BEGIN EXTRACT PROVIDED

Some of the badge effects are not immediately clear as well. When I first loaded up my Las Vegas Outlaws Franchise, my offensive coordinator had a "DB Expert" badge (you read that right, Las Vegas' offensive coordinator had a defensive badge!) I moved that offensive coordinator to defensive coordinator. But I'm not sure if that's even effective, since the "DB Expert" badge says "Requirement: DB Coach+". Does this mean that the badge has no effect unless the coach is assigned as a Defensive backs coach? Or does it simply mean that I must have a defensive backs coach hired in order to receive the badge's effects? I assume the former. And what does the "plus sign" mean? None of this is explained anywhere!

Scouting the nation

The new scouts also bring with them a completely new scouting mechanic. You have four scouts, each of whom covers a certain region of the country. You have a west coast scout, a midwest scout, a northeast scout, and south east scout. Each scout gives you three points that you can spend to scout players in the scout's region. The better the quality of the scout, the fewer points they need to spend to fully scout any given player.

Each scout covers a region of the country.

While I like this idea in principle, I don't like the implementation at all. The problem with this mechanic is that Axis uses a draft similar to the NFL. You therefore have very little control over your position in the draft, and it can often feel like a crap shoot whether a sought-after player whom you scouted is available or not. Each of your scouts only gets three scouting points for the entire year! I thought I'd have three scouting points every week, so I was annoyed to find out that I had burnt them all in my first season on stupid players.

END EXTRACT PROVIDED
BEGIN INFORMATION PROVIDED

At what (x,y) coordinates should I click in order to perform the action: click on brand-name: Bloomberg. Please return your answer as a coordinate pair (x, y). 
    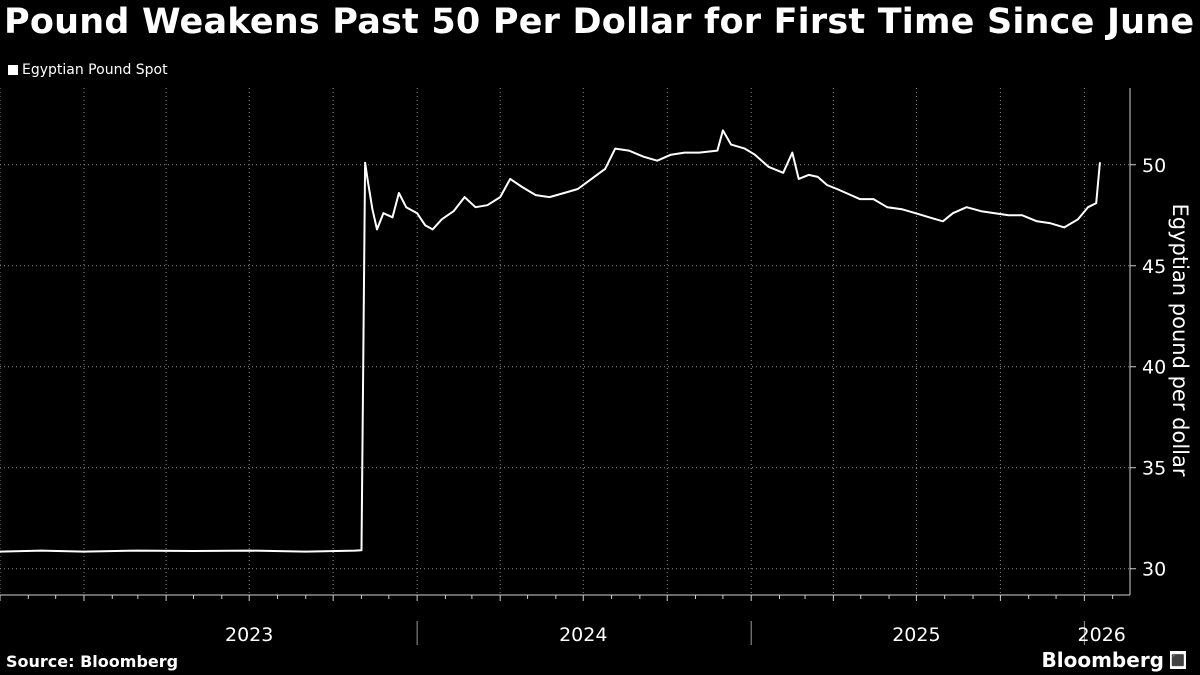
    Looking at the image, I should click on (1102, 660).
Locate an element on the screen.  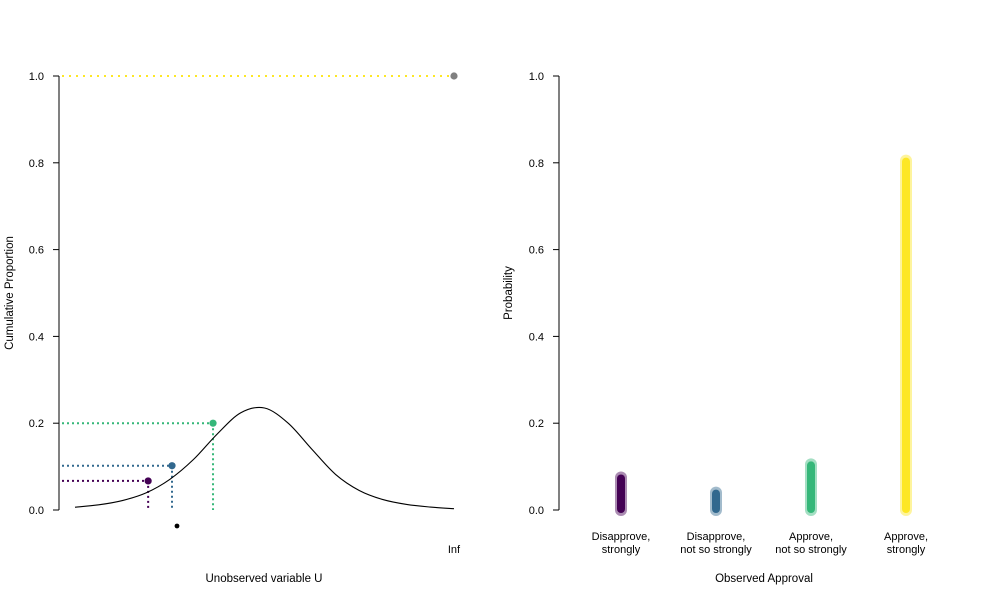
below-axis-dot is located at coordinates (177, 526).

END INFORMATION PROVIDED

» **REQUEST 1**
Reproduce the stretch of the football game review from "The new scouts" through "a region of the country.", word for word.
» **REQUEST 2**
Carry on the football game review from its final sentence.

» **EXERCISE OUTPUT 1**
The new scouts also bring with them a completely new scouting mechanic. You have four scouts, each of whom covers a certain region of the country. You have a west coast scout, a midwest scout, a northeast scout, and south east scout. Each scout gives you three points that you can spend to scout players in the scout's region. The better the quality of the scout, the fewer points they need to spend to fully scout any given player.

Each scout covers a region of the country.

» **EXERCISE OUTPUT 2**
You only get (on average) seven draft picks per year, and only have 12 scouting points. The players you scouted, and want to draft, will likely be drafted by someone else before you get a chance. And for each "bust" who you rule out of drafting thanks to your scouts, you'll have to chose from a hundred other players who you know nothing about. So while the in-season scouting mechanic works well in its own right, it just doesn't provide a tremendous sense of payoff for your efforts.

Do you draft a player you scouted? Or take a chance that another player might be better?

The interface for the draft itself is also cleaned up and improved. A handy new reference screen will tell you the (estimated) top players available in the draft, as well as the (estimated) best players available for your team's weakest position(s). I wish it would also give me an overview of the undrafted players I've scouted, but I guess that's an idea for next year.

During the season, the fact that you aren't scouting players each and every week means that there just isn't anything meaningful for you to do each week between games. You're probably not going to be adjusting your practice schedule much, nor are you likely to be constantly adjusting your depth chart, trading players (or draft picks) with other teams, or moving players back and forth between your active roster and practice squad. You can't even extend player contracts during the season, even though the game lets you access the player re-sign screen.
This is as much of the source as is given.